I take the lead with all of the students and help match them to an agency. I’ll meet with the students individually, and we’ll talk: Do they have an interest in child welfare or older adults? Some of them want to work with homelessness. We have over 100 agencies that have agreed to take student interns.

Lynn Jackson, Assistant Dean for Strategic Initiatives, Associate Professor/Director of Field Education in the TCU Department of Social Work photographed in studio on 12/7/21 by Glen E. Ellman.

“We’re training students to be advocates and to set themselves apart,” says Lynn Jackson. Photo by Glen E. Ellman

Then we set it up. I do an orientation with the students and I do all the training with the instructors, so they understand what we expect, and then talk them through the evaluation process, what kind of activities we want to see, the path we want to see.

I also teach a seminar class, so the students are talking about what’s going on in their internships. We’ll do some in-class activities and we work in the leadership center so that everyone can get their top five leadership skills through the CliftonStrengths test. Students understand even if they don’t want to stand up in front of a group, they’re still a leader, even if they’re doing a one-on-one session with a client. All of our master’s students will take a social work licensing exam before they leave so we do prep work for that, and we do a mock interview process with all of our students.

I stay pretty busy just trying to make sure we have enough agencies and dealing with problems as they come up. We just brought on a new system for tracking; our students complete a log every week, telling us what they’ve done, so that we can make sure that they’re getting the kind of experience that we want them to.

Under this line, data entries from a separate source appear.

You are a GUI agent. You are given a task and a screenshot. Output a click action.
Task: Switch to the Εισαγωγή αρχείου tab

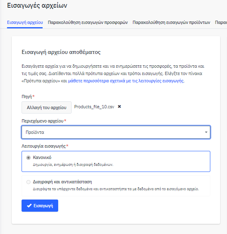click(25, 22)
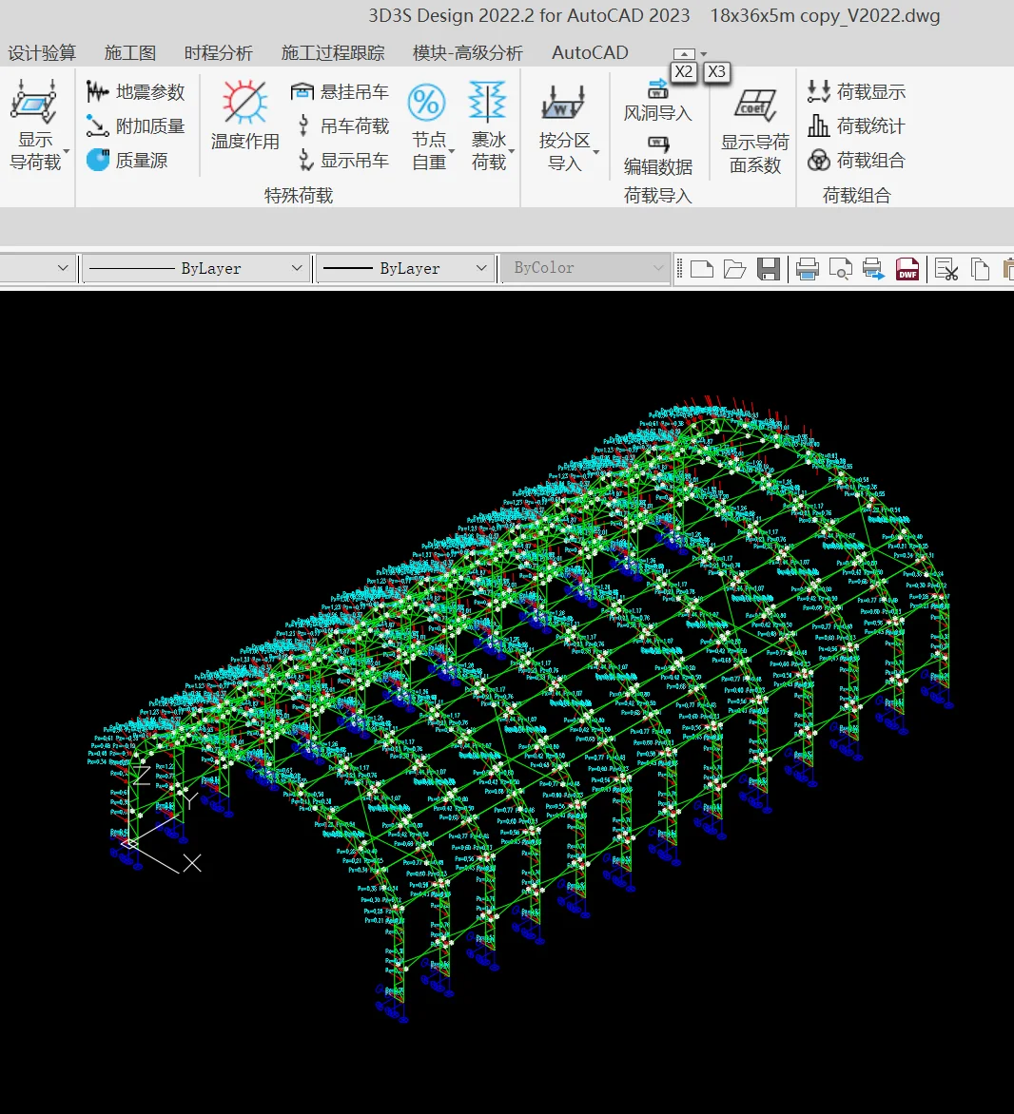
Task: Expand the ByLayer linetype dropdown
Action: click(x=297, y=269)
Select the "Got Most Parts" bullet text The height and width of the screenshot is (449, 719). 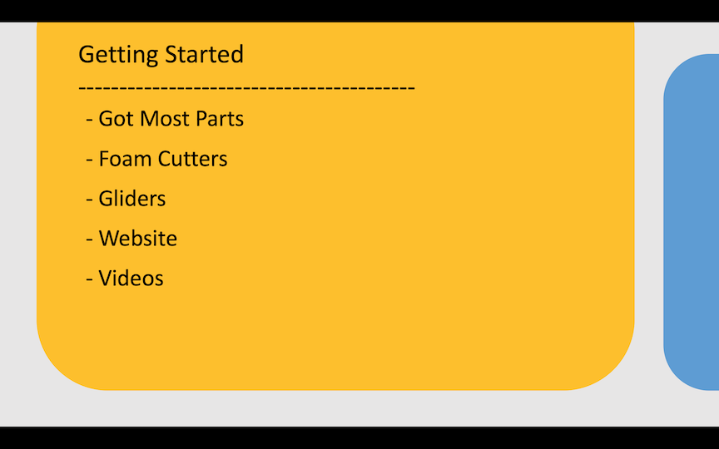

My professional experience led me perfectly to be able to be on a faculty; a lot of my experience comes in handy. I’m able to normalize things for students, to work closely with their agency instructors to help them have a really good experience.

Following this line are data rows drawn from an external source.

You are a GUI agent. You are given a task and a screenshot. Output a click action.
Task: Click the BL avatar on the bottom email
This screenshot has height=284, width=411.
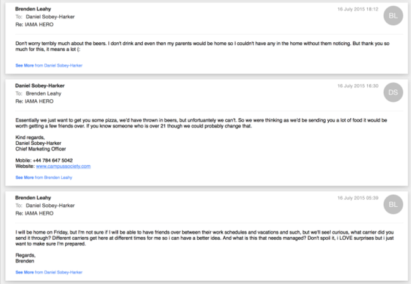point(393,204)
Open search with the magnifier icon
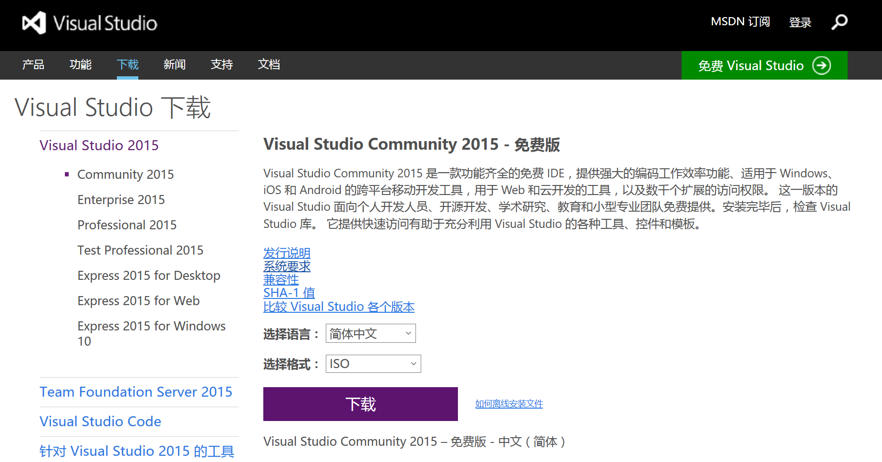The height and width of the screenshot is (462, 882). (x=839, y=22)
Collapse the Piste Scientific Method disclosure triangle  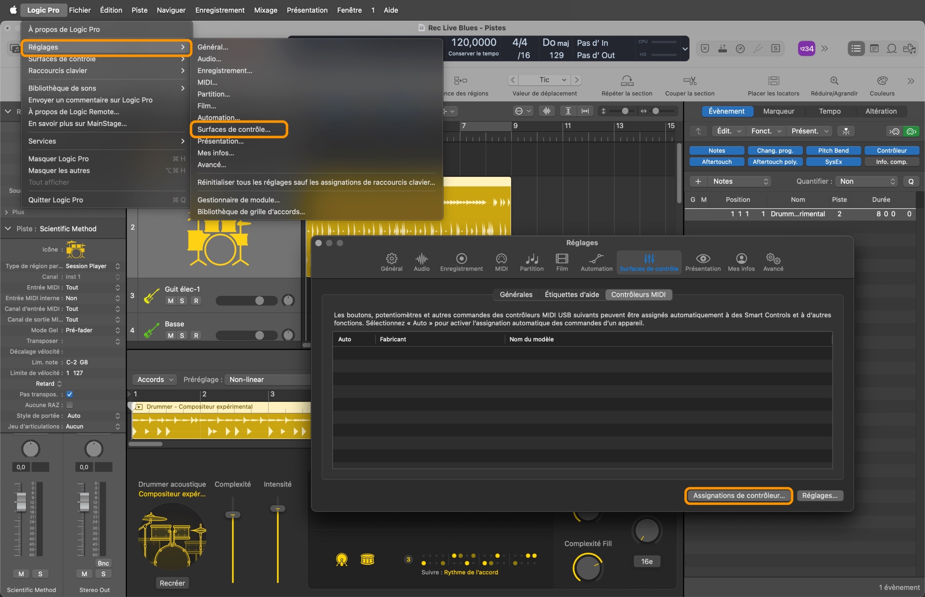click(8, 229)
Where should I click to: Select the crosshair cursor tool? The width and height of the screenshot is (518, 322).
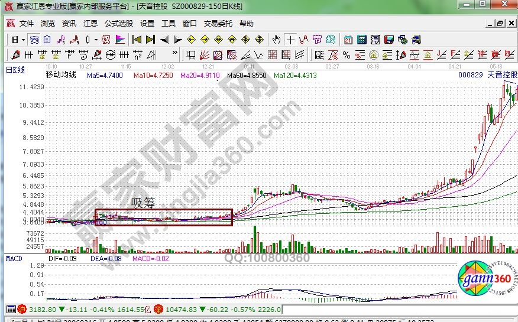pos(290,40)
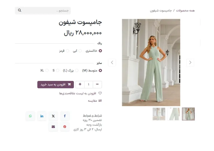
Task: Share product on LinkedIn
Action: (42, 116)
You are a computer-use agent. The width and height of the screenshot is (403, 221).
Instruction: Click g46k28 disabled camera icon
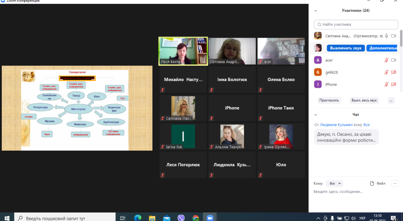click(x=393, y=72)
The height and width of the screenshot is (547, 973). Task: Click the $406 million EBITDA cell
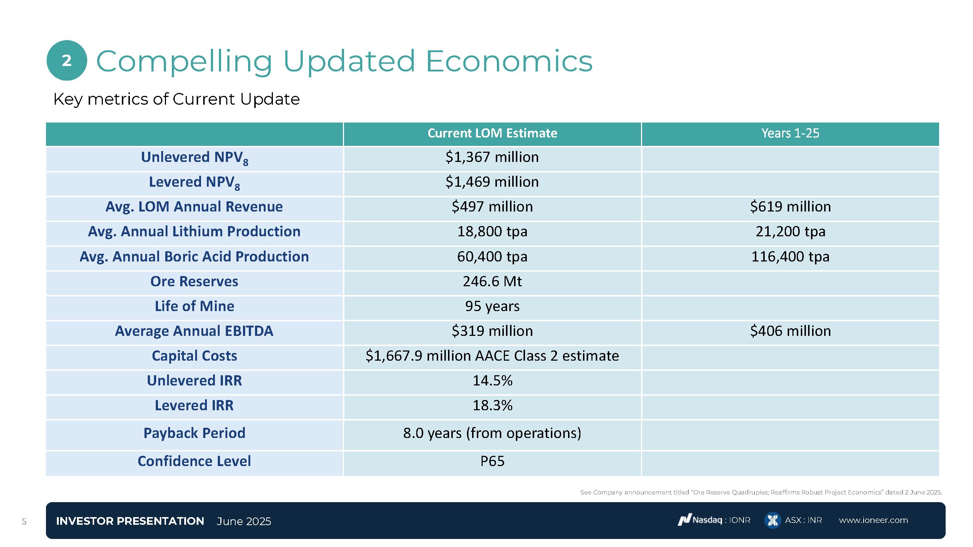pos(790,331)
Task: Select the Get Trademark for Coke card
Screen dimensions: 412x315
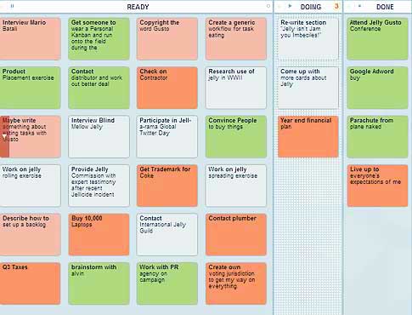Action: point(167,186)
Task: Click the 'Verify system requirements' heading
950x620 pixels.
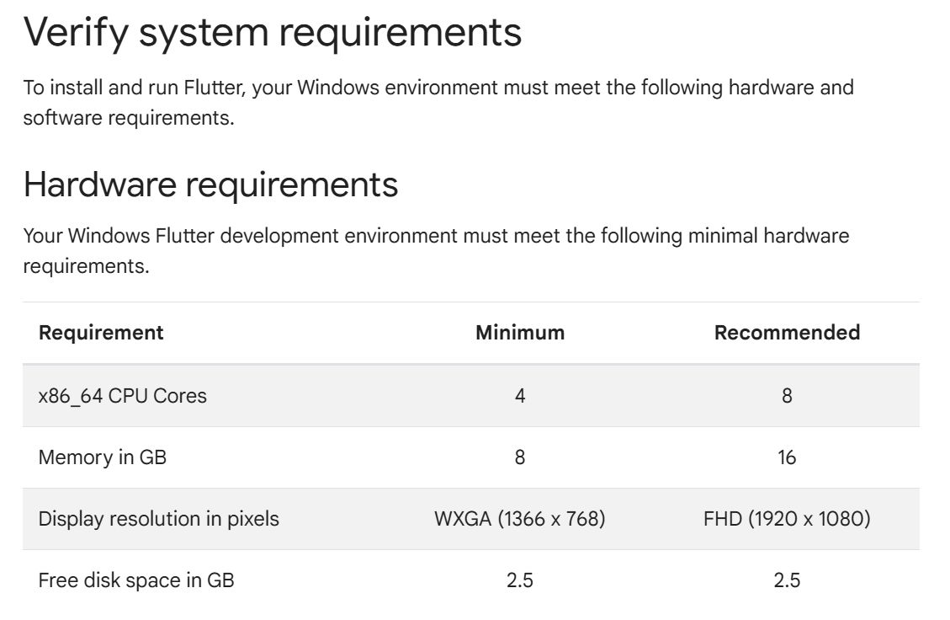Action: 272,33
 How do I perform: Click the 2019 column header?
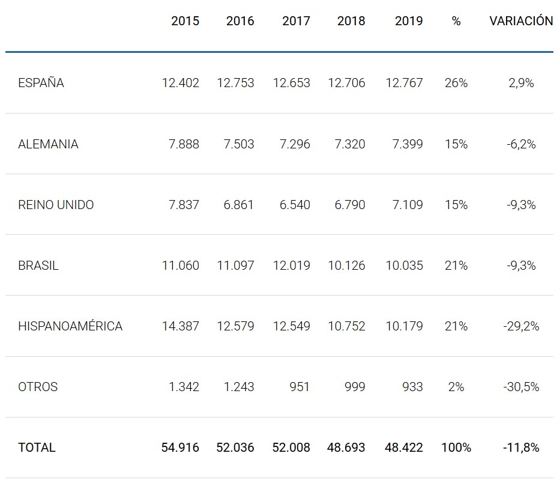409,21
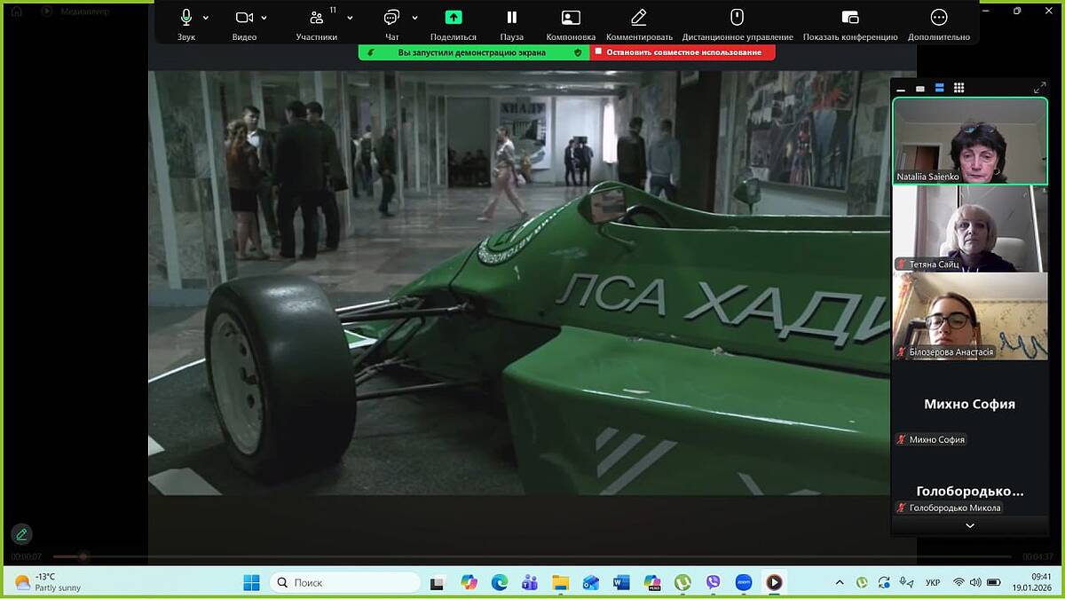Viewport: 1065px width, 599px height.
Task: Switch video panel to grid view
Action: pyautogui.click(x=959, y=88)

You’ve mentioned working with Harris colleagues to facilitate interprofessional learning. What makes the TCU social work department stand out from other programs?

It’s about how we can help our students understand the importance of working together in teams. All of the disciplines in Harris, as well as nutrition and public health, we all read a book together. We’re going to be looking this semester at values and ethics based on that book, and next semester we’re going to be looking at race. We’re teaching the students to learn about, from and with each other. I feel really proud of what we’ve been able to do — to show that when teams work together, they can improve patient care and the safety of the patient. 

We are training every social work student at TCU to understand clients and systems from a trauma-informed lens because many community agencies use this approach. The other thing that we’re doing is looking at things from a social change perspective. It’s not enough to just recognize racism — we have to do something about it. We’re training students to be advocates and to set themselves apart.

Editor’s Note: The questions and answers have been edited for length and clarity.